I began my own composting bin this past February using the helpful starting kit offered through Azure Standard. It is actually a very good deal and an easy way that kicked me into gear to start saving my food scraps and turning them into lovely new nutritious soil. But, you can easily set up your own bin with a few basic supplies. I have finally gotten around to figuring out a simple method of harvesting my bin as it was definitely overdue. I wanted to share a few tips with you that I have learned in the process.
Why Worm Compost?
1. No waste! You can use the majority of your food scraps (no meat or dairy) and put them to good use. Composting is all about re-using and recycling! Since beginning composting, we have decreased our garbage quantity significantly. Previously we would fill up the kitchen garbage in one week, but now we can easily stretch it to every two weeks. So it saves money!
2. Turn your food scraps into rich organic soil. If you don’t have a garden or can’t use it all yourself, this rich soil can be a great gift to a neighbor or local farmer.

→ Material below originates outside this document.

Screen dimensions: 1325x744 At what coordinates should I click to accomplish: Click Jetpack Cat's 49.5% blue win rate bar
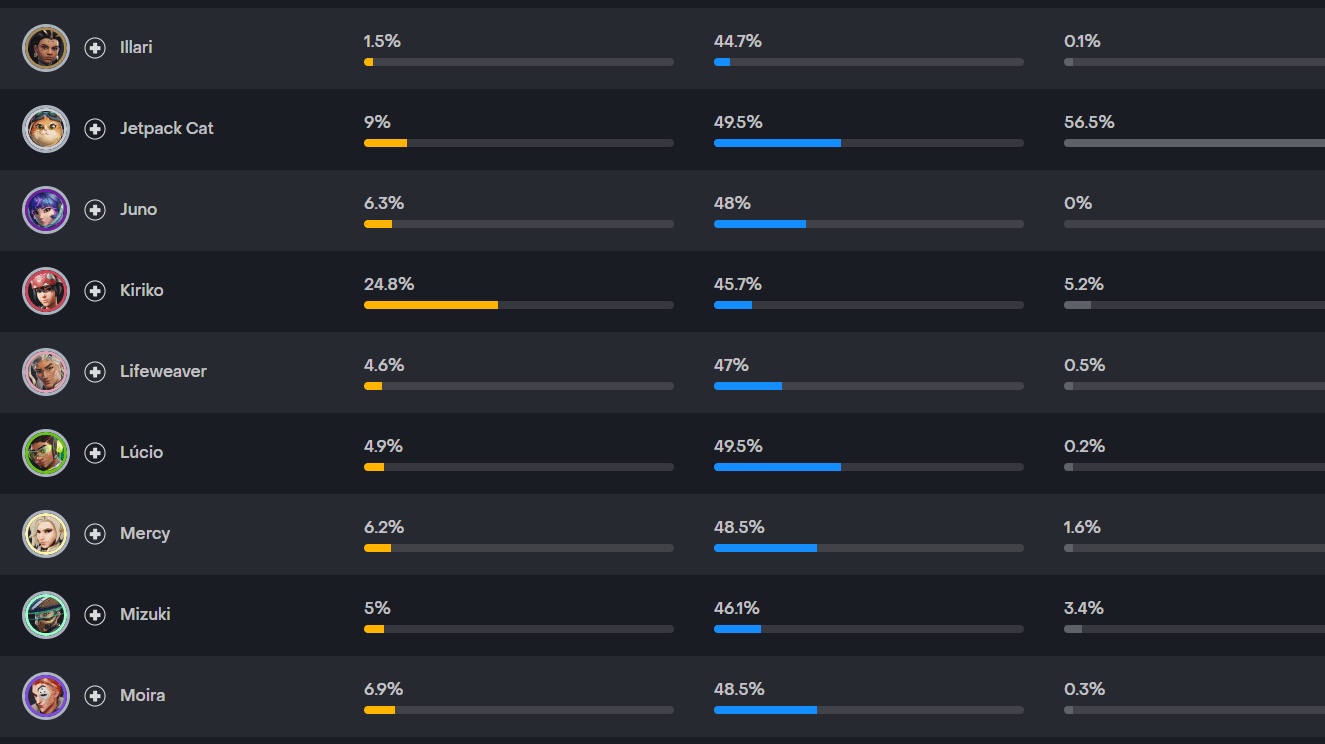click(x=868, y=143)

Your offer will not be turned down.
3. Worms are fast, efficient, and odorless. The only cause of odor in your bin will be if you add meat or dairy scraps. Avoid these products, bury your scraps well, and your bin will be perfectly odorless!
4. Worms are self-propagating. You only need to purchase worms once and then they will multiply on their own! You will have a continual supply of good rich compost.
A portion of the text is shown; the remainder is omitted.